I've wanted to read more of this very popular - and definitely quirky - Peculiar Crimes Unit series for some time, but other reviewers always got to the books first and I've been missing some amazing reads. The PCU's superiors always seem to be trying to shut the nonconformist unit down, foiled by the eccentric octogenarian detectives' successes, which of course happens this time around too.

Series leads, Arthur Bryant and John May, are senior detectives who have carefully avoided promotion. They and their subordinates work out of a decrepit warehouse on the Caledonian Road in London. On site with them are workmen trying to make repairs and a deluge of black kittens. Bryant & May form an Odd Couple partnership but complement each other's strengths and weaknesses. May is handsome, well groomed and tidy. He's intrigued by high tech and science fiction. The scruffy Bryant inhabits a world filled with 'fringe activists, shamans, shams and spiritualists ... bedlamites, barkers, fibbers, flaneurs, dowsers, duckers, divers and drunks.'

As Bryant & May and the Bleeding Heart opens, teen Romain Curtis takes his date into St. George's Gardens for some star gazing. Instead they watch in horror as a cadaver rises out of its grave - a strange enough event to catch Bryant & May's interest despite the fact that the unit's survival is under scrutiny once more. Was the poor man buried alive? Then Bryant receives an urgent call for help from an old friend, now a Beefeater at the Tower of London. The Tower's seven ravens (a tourist attraction) have inexplicably gone missing - according to legend that means that England will fall. Who is behind it and how was it done? It's worth reading the book for the very canny solution to this locked cage mystery alone!
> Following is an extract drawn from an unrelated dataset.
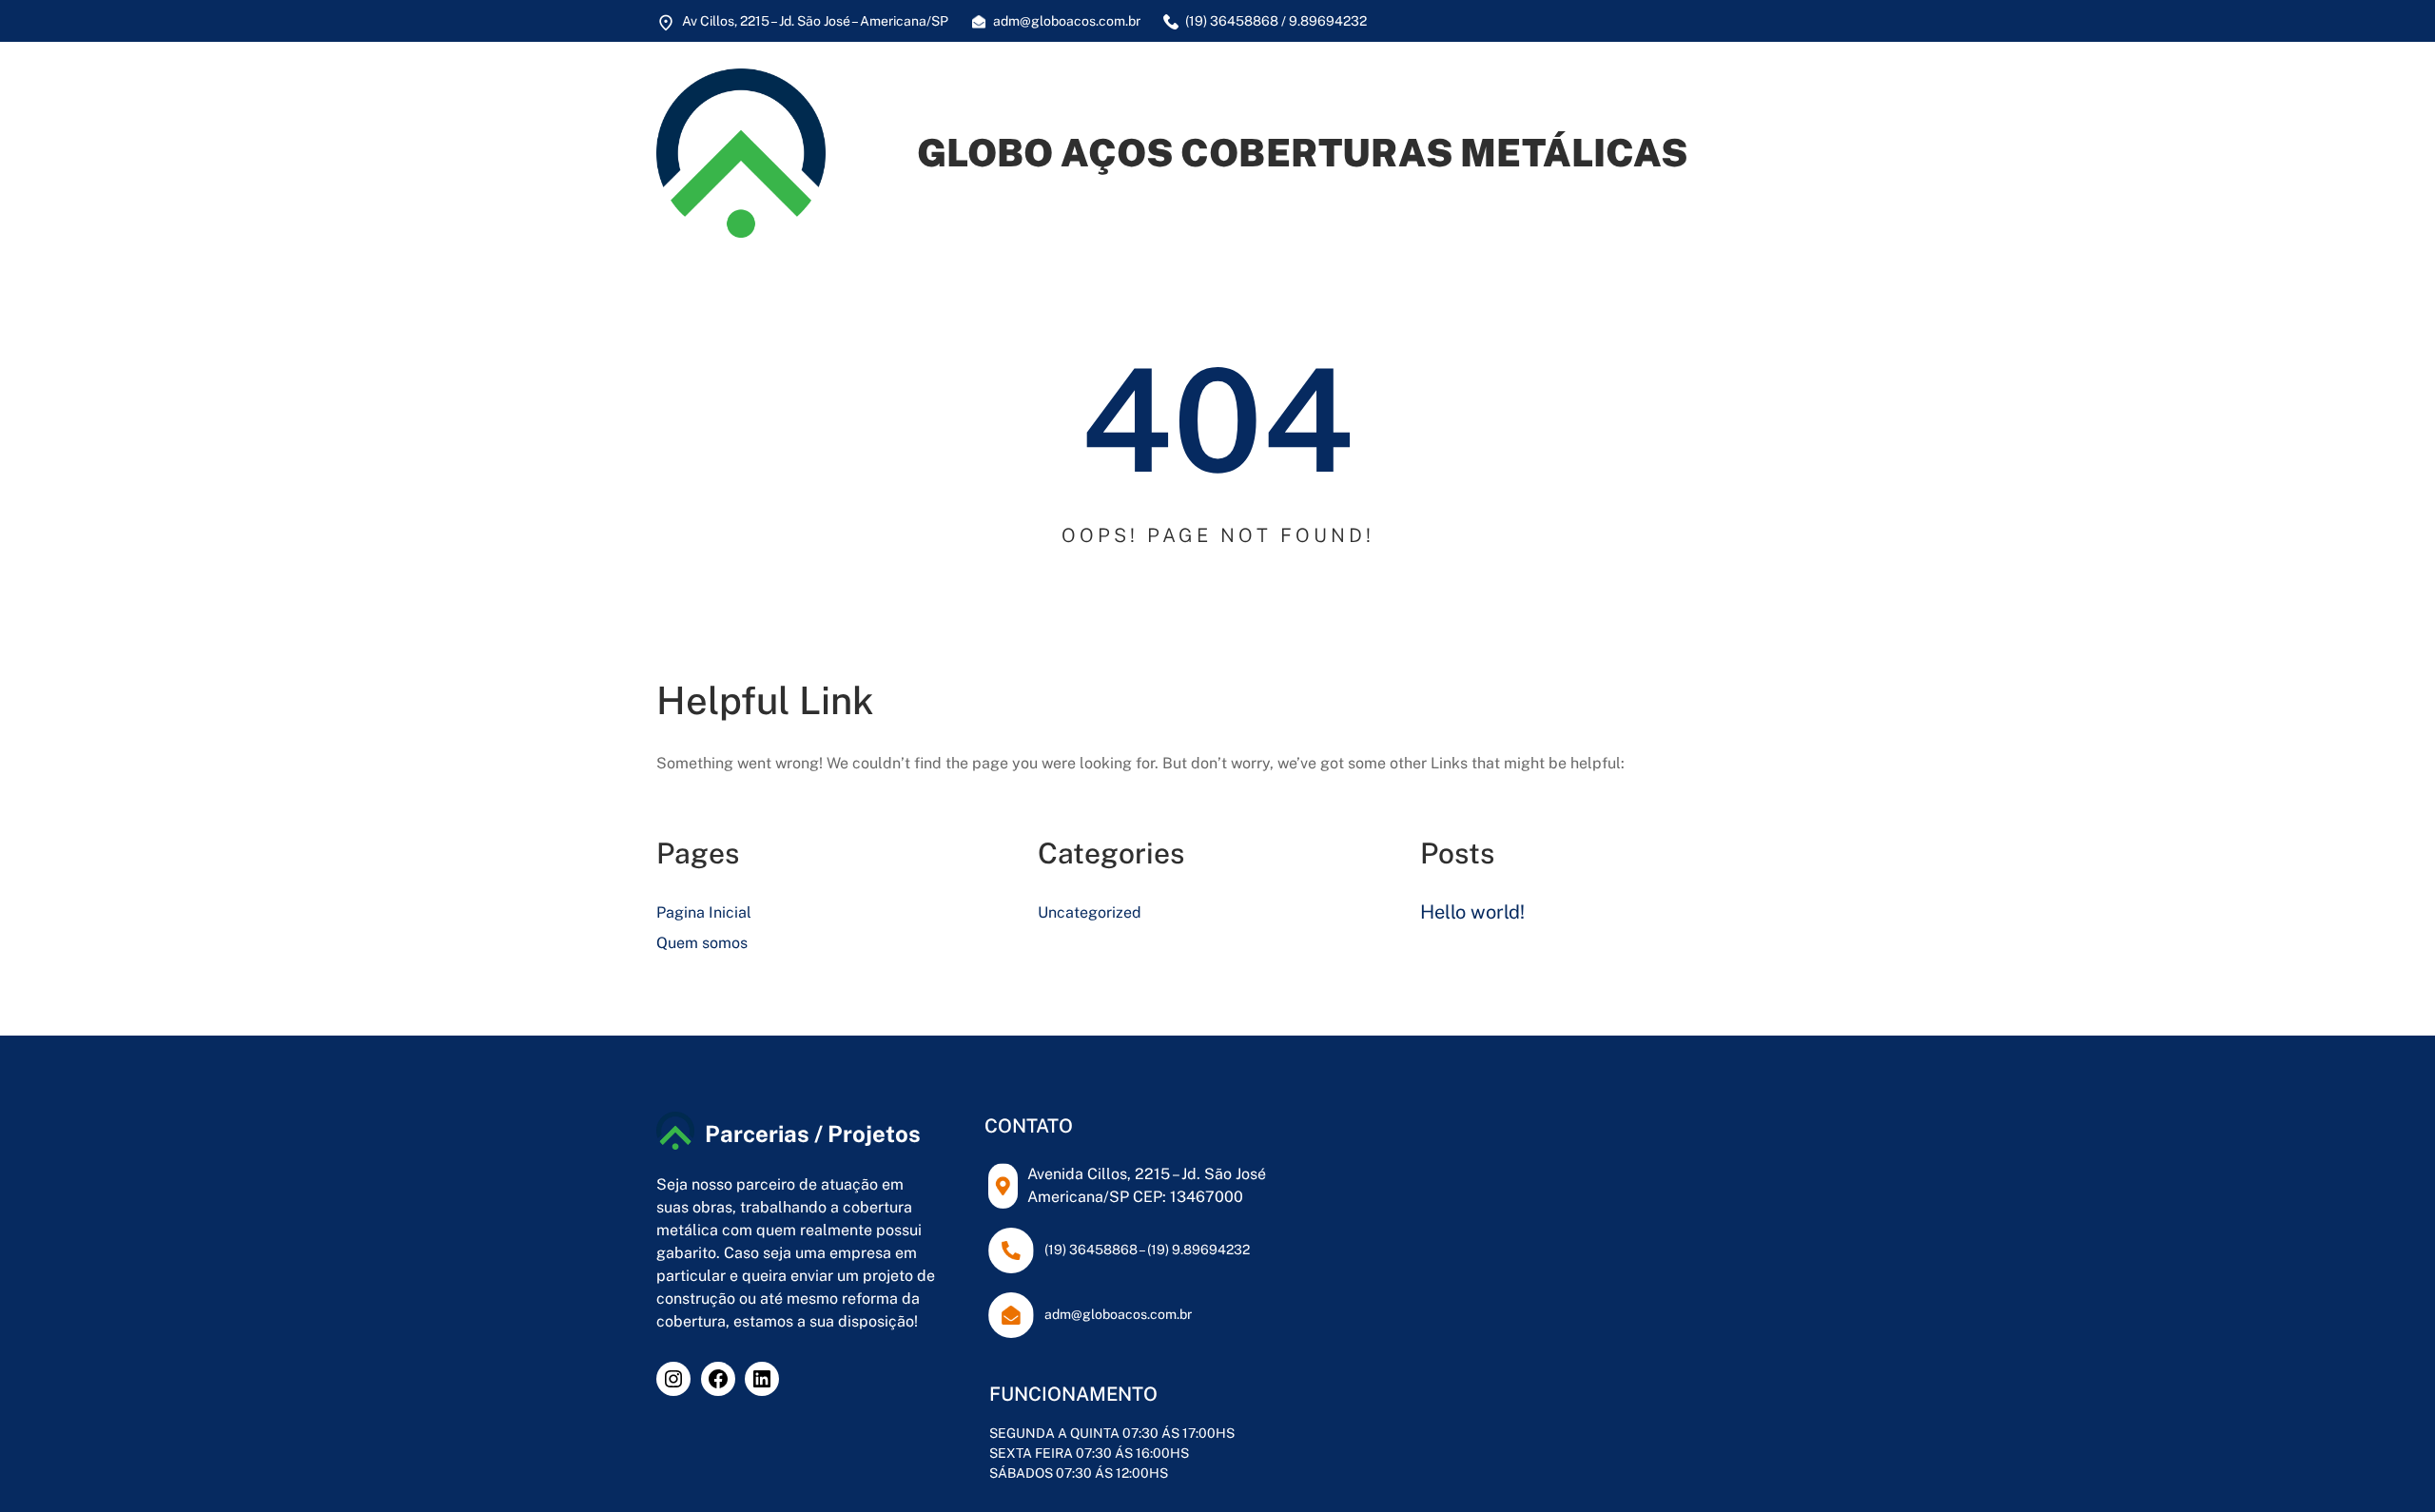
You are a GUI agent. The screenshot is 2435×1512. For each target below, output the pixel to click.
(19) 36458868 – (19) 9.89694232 (1147, 1249)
There are more deaths, dark magic, modern body snatchers, a crossbow wielding killer, mishandling of industrial waste, and interference from above (to which Bryant only appears to be oblivious) before it's all over. And success garners the unit a new protector, one who knows how to work the organizational/political machine to her benefit. If you enjoy well plotted Anglophile mysteries, filled with fascinating tidbits about the old country and enlivened with wry humor, then you've either already found this series or have missed some great entertainment.